Whatever the relations between Song Jiaoren and Sun Yat-sen will be, one
thing is certain--barring an assassination or an unlikely disease or
accident, Song, who was born in 1882, should outlive Sun by many years.
Following Sun's death in 1925, Song would seem a natural candidate for
leadership of the GMD. But it should be remembered that in OTL Chiang
Kai-shek prevailed over several people who could more plausibly claim in
1925 to be Sun's successor than Chiang could--e.g., Wang Jingwei
http://en.wikipedia.org/wiki/Wang_Jingwei Liao Zhongkai
http://en.wikipedia.org/wiki/Liao_Zhongkai and Hu Hanmin
http://en.wikipedia.org/wiki/Hu_Hanmin --and I certainly wouldn't rule out
his prevailing over Song as well...

[1] The speech can be found at
http://en.wikisource.org/wiki/Sun_Yat-sen's_speech_on_Pan-Asianism In
fairness to Sun, it should be noted that (1) The speech is not quite as
unequivocally pro-Japanese as people like Wang Jingwei later maintained.
It ends by asserting that "the question remains whether Japan will be the
hawk of the Western civilization of the rule of Might, or the tower of
strength of the Orient. This is the choice which lies before the people of
Japan." In other words, Sun did not regard it as settled that Japan would
take the side of Right against Might. (2) The speech may have been an
attempt by Sun to break out of what seemed like a one-sided dependence of
the GMD on Soviet Russia.
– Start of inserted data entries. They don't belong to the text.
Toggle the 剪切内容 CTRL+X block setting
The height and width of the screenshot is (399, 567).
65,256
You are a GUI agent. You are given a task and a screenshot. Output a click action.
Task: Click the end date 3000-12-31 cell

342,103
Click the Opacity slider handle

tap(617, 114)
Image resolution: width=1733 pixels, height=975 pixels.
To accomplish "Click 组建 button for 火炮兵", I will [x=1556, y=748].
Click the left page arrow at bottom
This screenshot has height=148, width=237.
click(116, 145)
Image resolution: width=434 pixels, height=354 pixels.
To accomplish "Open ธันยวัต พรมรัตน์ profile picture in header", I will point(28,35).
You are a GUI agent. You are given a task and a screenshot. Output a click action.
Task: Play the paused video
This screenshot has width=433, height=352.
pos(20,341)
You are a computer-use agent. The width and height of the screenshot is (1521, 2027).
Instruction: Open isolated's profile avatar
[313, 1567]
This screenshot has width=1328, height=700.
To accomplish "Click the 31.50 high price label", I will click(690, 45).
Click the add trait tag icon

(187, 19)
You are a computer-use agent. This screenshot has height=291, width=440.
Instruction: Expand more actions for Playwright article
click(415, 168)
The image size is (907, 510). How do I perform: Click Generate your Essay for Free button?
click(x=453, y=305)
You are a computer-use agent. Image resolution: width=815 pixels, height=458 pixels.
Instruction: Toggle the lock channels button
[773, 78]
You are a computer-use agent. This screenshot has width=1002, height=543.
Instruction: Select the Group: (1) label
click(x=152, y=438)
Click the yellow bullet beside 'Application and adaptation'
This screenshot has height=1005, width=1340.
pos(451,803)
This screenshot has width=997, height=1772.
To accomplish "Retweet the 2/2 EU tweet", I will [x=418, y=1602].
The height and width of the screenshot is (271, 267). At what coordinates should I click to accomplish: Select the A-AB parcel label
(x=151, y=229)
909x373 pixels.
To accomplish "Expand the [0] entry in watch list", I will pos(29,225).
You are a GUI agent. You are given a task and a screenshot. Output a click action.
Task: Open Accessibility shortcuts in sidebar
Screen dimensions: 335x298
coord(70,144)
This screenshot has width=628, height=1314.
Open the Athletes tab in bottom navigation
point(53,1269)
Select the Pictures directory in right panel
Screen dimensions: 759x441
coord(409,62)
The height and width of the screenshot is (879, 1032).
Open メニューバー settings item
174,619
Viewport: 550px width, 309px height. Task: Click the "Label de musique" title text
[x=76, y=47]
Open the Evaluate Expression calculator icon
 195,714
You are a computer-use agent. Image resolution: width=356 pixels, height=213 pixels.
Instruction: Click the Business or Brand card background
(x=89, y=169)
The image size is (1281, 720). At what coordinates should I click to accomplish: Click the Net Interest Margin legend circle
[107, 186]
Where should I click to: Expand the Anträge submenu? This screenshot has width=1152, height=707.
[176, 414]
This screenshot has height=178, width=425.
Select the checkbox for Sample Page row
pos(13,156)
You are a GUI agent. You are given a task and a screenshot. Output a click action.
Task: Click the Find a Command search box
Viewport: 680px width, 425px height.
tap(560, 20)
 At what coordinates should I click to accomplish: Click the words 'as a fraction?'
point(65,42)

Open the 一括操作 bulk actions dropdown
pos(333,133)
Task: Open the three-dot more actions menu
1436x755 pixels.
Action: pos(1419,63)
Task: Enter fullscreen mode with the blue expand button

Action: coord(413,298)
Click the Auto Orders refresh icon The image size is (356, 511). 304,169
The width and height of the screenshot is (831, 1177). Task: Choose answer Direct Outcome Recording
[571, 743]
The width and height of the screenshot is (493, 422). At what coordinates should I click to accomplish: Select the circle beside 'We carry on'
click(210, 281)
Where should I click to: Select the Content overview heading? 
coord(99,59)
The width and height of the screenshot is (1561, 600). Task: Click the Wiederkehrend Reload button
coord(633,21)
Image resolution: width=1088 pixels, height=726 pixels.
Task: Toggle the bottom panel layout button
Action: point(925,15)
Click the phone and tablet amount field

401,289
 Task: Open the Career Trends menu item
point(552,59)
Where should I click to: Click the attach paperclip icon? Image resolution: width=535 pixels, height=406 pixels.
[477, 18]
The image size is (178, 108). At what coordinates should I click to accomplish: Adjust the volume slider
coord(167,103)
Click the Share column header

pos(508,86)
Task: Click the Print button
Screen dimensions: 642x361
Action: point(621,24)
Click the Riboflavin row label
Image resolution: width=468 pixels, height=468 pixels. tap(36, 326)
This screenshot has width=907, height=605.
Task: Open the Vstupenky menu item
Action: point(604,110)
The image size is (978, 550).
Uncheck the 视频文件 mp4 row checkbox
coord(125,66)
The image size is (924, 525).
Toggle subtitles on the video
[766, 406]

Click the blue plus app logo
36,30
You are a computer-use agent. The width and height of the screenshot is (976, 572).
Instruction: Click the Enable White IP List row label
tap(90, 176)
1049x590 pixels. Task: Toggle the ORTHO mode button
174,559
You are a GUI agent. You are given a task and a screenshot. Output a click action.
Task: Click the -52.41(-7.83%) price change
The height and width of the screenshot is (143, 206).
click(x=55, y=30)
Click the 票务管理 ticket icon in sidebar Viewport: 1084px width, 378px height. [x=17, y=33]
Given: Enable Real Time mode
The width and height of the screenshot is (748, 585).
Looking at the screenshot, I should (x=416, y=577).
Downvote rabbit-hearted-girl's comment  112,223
Even so, Sun in this speech praises Russia for
breaking with the West and opposing the "oppression of the majority by the
minority." It is doubtful that he would have approved of Japan's
vehemently anti-Soviet policies of the 1930's or would have considered
Japan's ruthless exploitation of China and other Asian countries to be
true "pan-Asianism."

***

In a later post, I noted that

According to Bergere (*Sun Yat-sen*, pp. 143-46) the Revolutionary
Alliance was divided into three groups:

(1) Those from Hunan (including Huang Xing and Song Jiaoren) and nearby
Hubei. "These militants, from inland provinces that until the end of the
nineteenth century had remained cut off from all foreign influences,
manifested a touchy nationalism, great distrust of Westerners, and an
abidingly strong attachment to tradition, and they maintained close ties
with the gentry from whom most of them were descended."

(2) The Zhejiang-Anhui group also had nationalist and antiforeigner
tendencies combined with social and cultural conservatism. "The Hunan-
Hubei and the Zhejiang-Anhui groups both came from the Yangzi valley and
were linked by a common strong attachment to tradition and by their
collaboration in the abortive plan for an uprising in Changsha in 1904.
Both geographically and culturally they were closer to each other than to
the third group in the Alliance, the people from the province of
Guangdong."

(3) "The group of Cantonese...constituted Sun Yat-sen's power base in the
Alliance...[C]oming as they did from a province long open to the outside
world and international relations, or in some cases having been born into
emigre communities, they were distinguished by their cosmopolitanism,
their interest in the West, and their desire to cooperate with it...The
various groups held divergent views on the matter of tradition (more
respected by the Yangzi revolutionaries than by those of Guangdong) and
on foreigners: whereas the Cantonese were ready to ask for their
financial, political, or even military help, the other groups in the
Alliance were far more reluctant to do so."

So it seems that Song Jiaoren's group was nationalist vis-a-vis not only
the Japanese but foreigners in general. And even if Song favors an
alliance with the Soviet Union (given his hostility to the West and to
Japan, there may not be much choice) he is going to be very
suspicious of Chinese Communists--very likely more so than Sun was.